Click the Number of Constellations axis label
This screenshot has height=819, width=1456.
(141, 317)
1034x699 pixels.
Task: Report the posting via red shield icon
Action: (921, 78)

▶ Exercise description
In the data above, change "Constellations" to "Galaxies" and write out every line again with nothing else altered.

▶ Exercise answer
Click the Number of Galaxies axis label
This screenshot has height=819, width=1456.
(141, 317)
1034x699 pixels.
Task: Report the posting via red shield icon
Action: (921, 78)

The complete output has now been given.